**** Input for this task
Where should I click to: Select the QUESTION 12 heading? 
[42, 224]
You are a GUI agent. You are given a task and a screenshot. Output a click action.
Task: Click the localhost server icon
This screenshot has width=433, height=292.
********
_Work task:_
Write the records above out again precisely.

_The answer:_
Where should I click to: Select the QUESTION 12 heading? 
[42, 224]
You are a GUI agent. You are given a task and a screenshot. Output a click action.
Task: Click the localhost server icon
This screenshot has width=433, height=292.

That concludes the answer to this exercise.